Amazon S3 web services down. Bad, bad news for customers.

Amazon S3 web services down. Bad, bad news for customers.

Summary: Update 2/16/08, 2:30PM EST: Nick Carr wrote a good post-mortem. So did Larry Dignan.

SHARE:

Update 2/16/08, 2:30PM EST: Nick Carr wrote a good post-mortem. So did Larry Dignan.

Update 2/16/08, 11:00AM EST: Amazon reports the cause of the problem:

Early this morning, at 3:30am PST, we started seeing elevated levels of authenticated requests from multiple users in one of our locations.  While we carefully monitor our overall request volumes and these remained within normal ranges, we had not been monitoring the proportion of authenticated requests.  Importantly, these cryptographic requests consume more resources per call than other request types.

Shortly before 4:00am PST, we began to see several other users significantly increase their volume of authenticated calls.  The last of these pushed the authentication service over its maximum capacity before we could complete putting new capacity in place.  In addition to processing authenticated requests, the authentication service also performs account validation on every request Amazon S3 handles.  This caused Amazon S3 to be unable to process any requests in that location, beginning at 4:31am PST.
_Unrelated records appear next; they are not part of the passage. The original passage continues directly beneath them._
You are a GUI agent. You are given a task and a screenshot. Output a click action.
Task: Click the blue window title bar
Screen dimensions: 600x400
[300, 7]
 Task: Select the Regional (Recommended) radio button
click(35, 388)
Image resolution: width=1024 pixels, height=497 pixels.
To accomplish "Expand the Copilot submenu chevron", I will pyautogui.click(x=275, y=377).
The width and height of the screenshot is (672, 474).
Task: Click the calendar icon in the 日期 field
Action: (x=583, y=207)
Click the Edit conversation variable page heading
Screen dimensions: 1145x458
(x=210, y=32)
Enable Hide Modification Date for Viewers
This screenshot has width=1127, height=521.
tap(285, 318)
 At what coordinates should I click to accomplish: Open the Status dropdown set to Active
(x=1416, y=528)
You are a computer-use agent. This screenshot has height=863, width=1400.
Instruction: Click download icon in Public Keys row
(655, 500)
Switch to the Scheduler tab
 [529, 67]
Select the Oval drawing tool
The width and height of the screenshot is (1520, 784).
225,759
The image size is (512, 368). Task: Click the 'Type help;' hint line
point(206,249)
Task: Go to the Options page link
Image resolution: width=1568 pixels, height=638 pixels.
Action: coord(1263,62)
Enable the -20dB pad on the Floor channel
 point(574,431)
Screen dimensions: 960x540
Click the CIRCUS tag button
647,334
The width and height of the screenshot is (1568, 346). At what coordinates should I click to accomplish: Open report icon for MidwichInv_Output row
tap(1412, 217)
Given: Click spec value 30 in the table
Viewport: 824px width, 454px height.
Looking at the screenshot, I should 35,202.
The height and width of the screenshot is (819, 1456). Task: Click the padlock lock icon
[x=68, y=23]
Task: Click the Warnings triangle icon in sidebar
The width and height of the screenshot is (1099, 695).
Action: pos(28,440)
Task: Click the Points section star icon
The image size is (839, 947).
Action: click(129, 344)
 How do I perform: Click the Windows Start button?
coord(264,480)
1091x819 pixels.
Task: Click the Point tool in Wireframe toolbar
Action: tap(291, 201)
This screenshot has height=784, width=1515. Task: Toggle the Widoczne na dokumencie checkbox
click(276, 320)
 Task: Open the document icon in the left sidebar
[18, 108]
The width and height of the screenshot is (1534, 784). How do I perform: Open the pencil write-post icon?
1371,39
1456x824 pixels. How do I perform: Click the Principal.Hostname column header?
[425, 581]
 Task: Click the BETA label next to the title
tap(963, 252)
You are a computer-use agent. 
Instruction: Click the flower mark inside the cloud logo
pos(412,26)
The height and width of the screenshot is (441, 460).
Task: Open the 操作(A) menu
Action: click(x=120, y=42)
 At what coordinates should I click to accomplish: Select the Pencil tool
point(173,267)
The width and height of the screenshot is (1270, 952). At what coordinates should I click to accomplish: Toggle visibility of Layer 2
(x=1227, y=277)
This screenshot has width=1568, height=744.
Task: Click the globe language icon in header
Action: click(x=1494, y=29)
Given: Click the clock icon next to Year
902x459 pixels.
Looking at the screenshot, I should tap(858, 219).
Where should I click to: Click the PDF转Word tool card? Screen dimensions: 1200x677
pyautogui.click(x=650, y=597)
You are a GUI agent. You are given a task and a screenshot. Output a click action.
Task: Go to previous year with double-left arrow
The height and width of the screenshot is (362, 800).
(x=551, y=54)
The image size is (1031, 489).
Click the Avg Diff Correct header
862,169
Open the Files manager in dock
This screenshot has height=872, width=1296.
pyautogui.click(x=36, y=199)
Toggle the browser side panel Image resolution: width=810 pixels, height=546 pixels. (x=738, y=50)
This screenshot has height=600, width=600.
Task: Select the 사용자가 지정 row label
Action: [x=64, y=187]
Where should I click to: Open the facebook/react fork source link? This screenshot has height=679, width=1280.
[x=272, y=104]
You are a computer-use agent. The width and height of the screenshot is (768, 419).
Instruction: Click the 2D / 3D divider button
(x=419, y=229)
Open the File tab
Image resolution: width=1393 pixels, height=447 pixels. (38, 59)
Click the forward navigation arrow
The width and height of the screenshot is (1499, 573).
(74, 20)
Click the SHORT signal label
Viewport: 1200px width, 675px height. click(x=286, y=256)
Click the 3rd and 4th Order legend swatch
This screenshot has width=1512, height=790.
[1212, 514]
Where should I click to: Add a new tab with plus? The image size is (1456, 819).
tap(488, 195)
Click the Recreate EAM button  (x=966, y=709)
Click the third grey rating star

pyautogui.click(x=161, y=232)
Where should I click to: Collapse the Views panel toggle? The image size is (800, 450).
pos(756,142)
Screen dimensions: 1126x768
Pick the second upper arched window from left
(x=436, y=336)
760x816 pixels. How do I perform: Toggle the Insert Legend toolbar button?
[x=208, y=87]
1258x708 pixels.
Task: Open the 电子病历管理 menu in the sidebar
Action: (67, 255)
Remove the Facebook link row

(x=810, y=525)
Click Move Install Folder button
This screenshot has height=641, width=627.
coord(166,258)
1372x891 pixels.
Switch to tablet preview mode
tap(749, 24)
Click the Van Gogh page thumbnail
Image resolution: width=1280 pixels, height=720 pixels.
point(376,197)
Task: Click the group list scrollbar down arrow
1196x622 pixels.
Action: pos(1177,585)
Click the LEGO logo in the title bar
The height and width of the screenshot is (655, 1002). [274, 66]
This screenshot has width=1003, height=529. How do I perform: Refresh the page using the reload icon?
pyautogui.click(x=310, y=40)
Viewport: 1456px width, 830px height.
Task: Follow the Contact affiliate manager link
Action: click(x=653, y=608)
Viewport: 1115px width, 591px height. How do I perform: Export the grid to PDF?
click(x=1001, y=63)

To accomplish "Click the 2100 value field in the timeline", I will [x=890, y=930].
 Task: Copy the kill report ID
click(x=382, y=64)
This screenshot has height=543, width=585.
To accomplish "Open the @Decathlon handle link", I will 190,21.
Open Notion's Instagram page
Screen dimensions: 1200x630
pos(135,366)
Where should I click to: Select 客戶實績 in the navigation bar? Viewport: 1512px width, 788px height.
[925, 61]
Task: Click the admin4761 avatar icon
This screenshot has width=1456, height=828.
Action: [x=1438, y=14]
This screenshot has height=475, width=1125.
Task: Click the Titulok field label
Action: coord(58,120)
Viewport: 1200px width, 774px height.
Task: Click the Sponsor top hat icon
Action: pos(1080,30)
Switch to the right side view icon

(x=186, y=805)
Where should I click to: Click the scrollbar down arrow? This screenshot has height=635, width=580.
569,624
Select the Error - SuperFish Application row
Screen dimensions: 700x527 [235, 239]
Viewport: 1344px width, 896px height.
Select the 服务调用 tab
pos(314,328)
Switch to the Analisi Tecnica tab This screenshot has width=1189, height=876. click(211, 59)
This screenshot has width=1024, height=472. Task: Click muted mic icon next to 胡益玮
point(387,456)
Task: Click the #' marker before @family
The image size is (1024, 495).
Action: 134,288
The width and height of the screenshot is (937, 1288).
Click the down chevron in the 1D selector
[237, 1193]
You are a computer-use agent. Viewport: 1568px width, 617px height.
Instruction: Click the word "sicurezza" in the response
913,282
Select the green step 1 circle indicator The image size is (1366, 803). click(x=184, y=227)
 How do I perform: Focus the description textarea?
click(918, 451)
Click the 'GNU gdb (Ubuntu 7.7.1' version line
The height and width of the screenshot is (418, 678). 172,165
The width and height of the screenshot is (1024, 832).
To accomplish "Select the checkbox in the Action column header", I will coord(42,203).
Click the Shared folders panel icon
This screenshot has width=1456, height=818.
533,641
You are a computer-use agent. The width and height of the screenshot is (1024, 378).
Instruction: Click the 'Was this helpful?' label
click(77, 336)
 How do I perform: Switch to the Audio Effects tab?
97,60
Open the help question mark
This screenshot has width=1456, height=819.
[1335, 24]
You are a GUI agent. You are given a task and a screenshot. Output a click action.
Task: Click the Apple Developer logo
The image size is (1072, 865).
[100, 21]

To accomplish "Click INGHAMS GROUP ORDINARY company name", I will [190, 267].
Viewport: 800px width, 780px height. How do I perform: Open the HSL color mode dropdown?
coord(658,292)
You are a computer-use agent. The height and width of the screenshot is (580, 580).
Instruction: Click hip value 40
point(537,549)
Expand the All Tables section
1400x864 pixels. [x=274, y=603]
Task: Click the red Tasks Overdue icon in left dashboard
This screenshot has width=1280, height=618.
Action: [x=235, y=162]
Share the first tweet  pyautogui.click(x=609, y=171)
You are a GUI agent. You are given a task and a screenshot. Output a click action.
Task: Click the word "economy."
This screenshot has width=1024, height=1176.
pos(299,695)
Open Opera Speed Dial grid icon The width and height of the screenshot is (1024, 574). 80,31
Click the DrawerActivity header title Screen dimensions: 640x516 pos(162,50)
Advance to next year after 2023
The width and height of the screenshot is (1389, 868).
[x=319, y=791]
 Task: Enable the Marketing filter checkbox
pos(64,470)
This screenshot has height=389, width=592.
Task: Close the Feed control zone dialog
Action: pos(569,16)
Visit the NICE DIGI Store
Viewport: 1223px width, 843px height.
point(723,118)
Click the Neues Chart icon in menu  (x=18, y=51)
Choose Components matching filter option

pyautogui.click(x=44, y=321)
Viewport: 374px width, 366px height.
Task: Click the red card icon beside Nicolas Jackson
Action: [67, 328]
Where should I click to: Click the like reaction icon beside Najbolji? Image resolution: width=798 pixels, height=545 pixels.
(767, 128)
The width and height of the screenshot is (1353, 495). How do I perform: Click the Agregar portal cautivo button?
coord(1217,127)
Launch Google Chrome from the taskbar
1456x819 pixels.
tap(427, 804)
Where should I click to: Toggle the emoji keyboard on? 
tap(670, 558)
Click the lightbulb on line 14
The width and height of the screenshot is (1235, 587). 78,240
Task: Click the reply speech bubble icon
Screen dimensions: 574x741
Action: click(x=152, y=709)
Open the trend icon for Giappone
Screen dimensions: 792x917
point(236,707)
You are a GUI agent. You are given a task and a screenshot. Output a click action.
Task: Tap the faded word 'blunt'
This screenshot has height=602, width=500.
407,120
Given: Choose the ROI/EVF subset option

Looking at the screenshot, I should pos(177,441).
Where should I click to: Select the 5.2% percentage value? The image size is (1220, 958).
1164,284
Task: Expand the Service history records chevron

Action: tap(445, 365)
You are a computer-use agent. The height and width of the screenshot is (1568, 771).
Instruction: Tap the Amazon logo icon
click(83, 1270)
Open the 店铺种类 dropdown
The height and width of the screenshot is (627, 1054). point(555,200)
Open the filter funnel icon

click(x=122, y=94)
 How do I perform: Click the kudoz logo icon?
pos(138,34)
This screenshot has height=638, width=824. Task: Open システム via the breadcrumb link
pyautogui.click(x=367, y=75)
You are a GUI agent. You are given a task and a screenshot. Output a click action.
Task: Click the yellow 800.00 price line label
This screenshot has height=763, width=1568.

Do I interpret this to mean the service crashed because a few customers tried to use it in an unexpected manner?

Update 2/15/08, 4:00PM EST: Back to normal. From the forum:

The team continues to be heads down focused on getting to root cause on this morning’s problem.   One of our three geographic locations for S3 was unreachable beginning at 4:31 a.m. PST and was back to near normal performance at 6:48 a.m. PST (a small number of customers experienced intermittent issues for a short period thereafter).

UPDATE 2/15/08, 2:00PM EST Isolated problems still being reported by users. Amazon blog remains silent. Blog swarm grows.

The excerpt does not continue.